Man working from home in bed by Microbiz Mag is licensed under CC BY 2.0 DEED.

Nearly a year and a half has passed since the Biden administration declared an end to the coronavirus pandemic, but many federal workers are still clinging to their remote work habits.

With telework rates rising 45 percent since 2019, lawmakers have grown frustrated by the sluggish efforts of federal agencies to bring employees back to the office. In a recent letter to acting Labor Secretary Julie Su, House Committee on Education and the Workforce  Chair Virginia Foxx (R-N.C.) denounced the Department of Labor (DOL) for using the Covid-19 emergency to perpetuate a remote-work pandemic of its own. The DOL has until March 20th to provide a return-to-work action plan for House lawmakers.

Although in-person work has been labeled a top priority by President Biden, this objective has been largely ignored by unelected officials who value cozy schedules more than worker productivity. According to Chairwoman Virginia Foxx (R-NC), the DOL has disregarded requests for return-to-office action plans for nearly four years, exposing American taxpayers to “significant waste, fraud, and abuse.” Furthermore, House Republicans took aim at acting Secretary Su, stating that her inability “to respect taxpayer dollars” directly stems from her failure “to garner any level of accountability from their employees.”

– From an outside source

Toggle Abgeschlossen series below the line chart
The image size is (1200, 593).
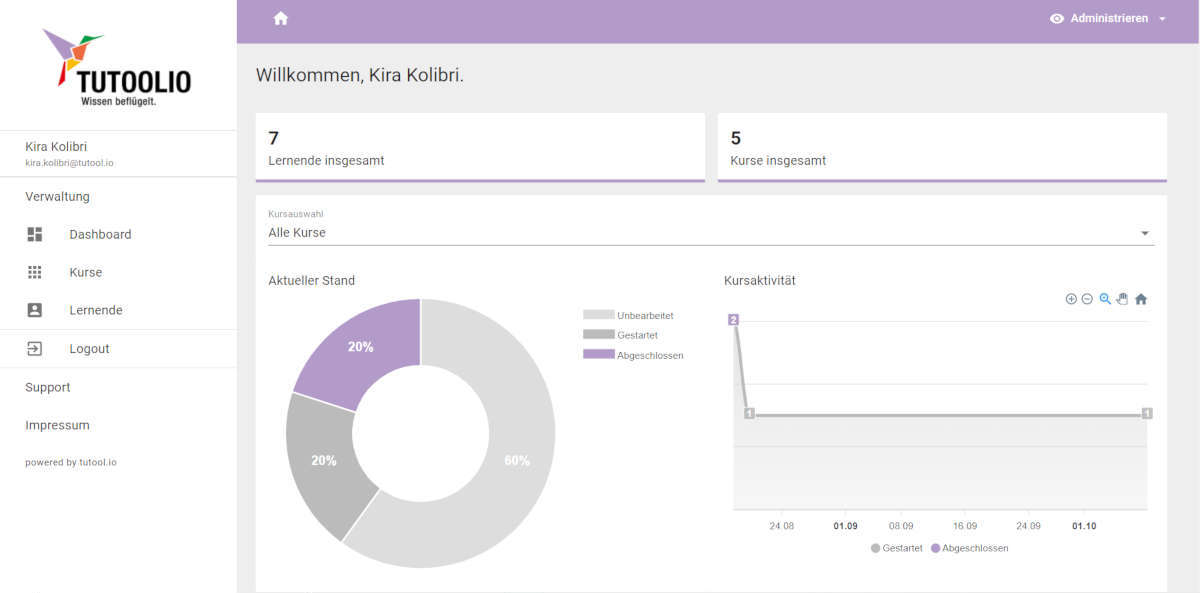[969, 548]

According to a 2022 Federal Employee Viewpoint survey, nearly one third of DOL officials engaged in fully remote work, while 40 percent of employees conducted telework at least three times a week. While this level of remote work may have been excusable during the early days of the Covid-19 crisis, the Biden administration officially declared an end to the pandemic in September 2022. With 73 percent of DOL employees living within commuting distance to their headquarters, House Republicans have asserted that “pandemic-style remote work policies do not reflect post-pandemic realities.”

This workplace exodus has enabled a massive waste of federal resources, with unused office space collecting dust while DOL officials champion the virtues of remote work. According to the Government Accountability Office (GAO), the DOL and five other agencies only used 23 percent of their headquarters space in 2023. This resulted in a 1600 square foot space allocation for employees that bothered to visit their headquarters, a far cry from the federal benchmark of 190 square feet. For context, the United States Census Bureau estimates that the average size of an American single-family home was 2,299 square feet in 2022.

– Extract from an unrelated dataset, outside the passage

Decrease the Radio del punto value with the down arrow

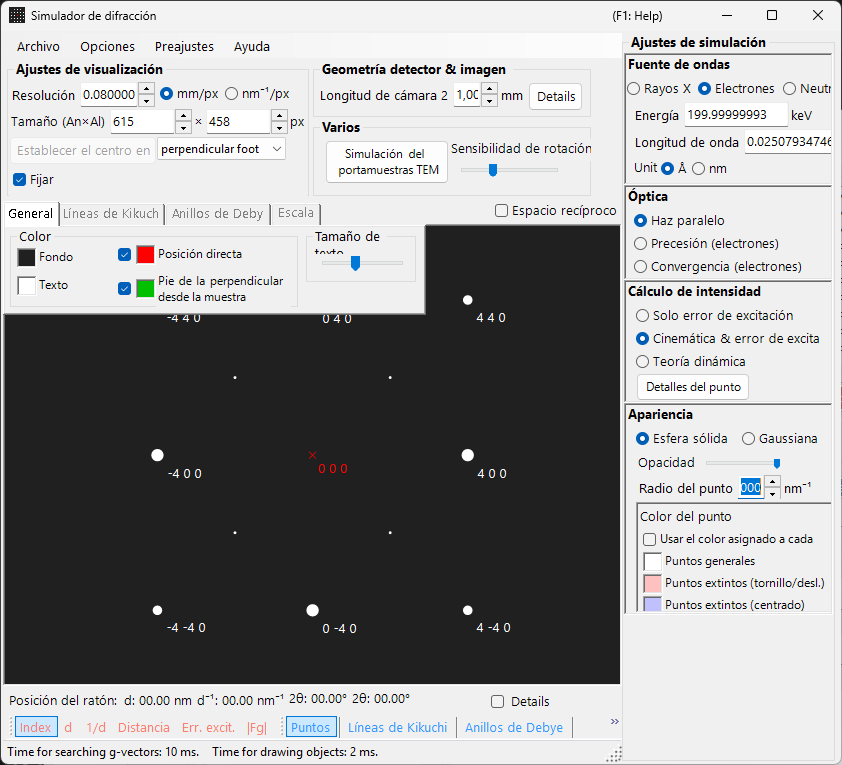[x=772, y=494]
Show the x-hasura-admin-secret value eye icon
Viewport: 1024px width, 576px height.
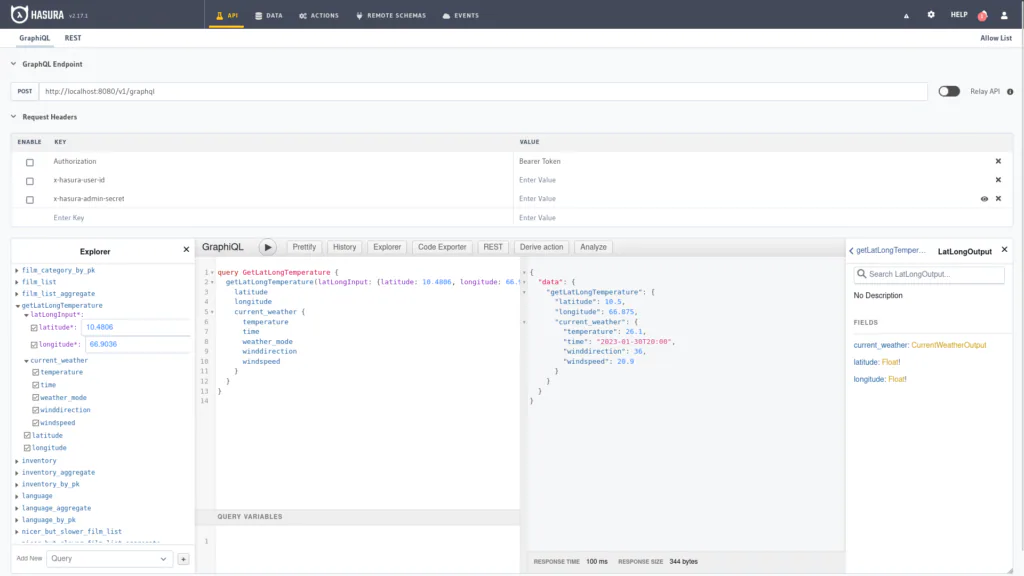[984, 199]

While thousands of officials have clung to the comforts of home, taxpayer revenue has been squandered on unused office space, a reality that House Republicans have found “extremely concerning and indicative of mismanagement.” Lawmakers further criticized the Biden administration for failing to exert control over its Cabinet members, arguing that the DOL’s failure to cooperate “demonstrates that the White House cannot exercise the most basic management functions over its own agencies.”

For the past four years, the federal government has been mired in workplace dysfunction. With federal employees lounging at home, the administrative state has slowed to a glacial pace of inefficiency. Taxpayers deserve a better return on their hard-earned dollars. Americans for Tax Reform applauds the efforts of the House Education and Workforce Committee to expose the failures of “pandemic-style” remote work, while holding President Biden accountable for his tenuous control over his own Cabinet.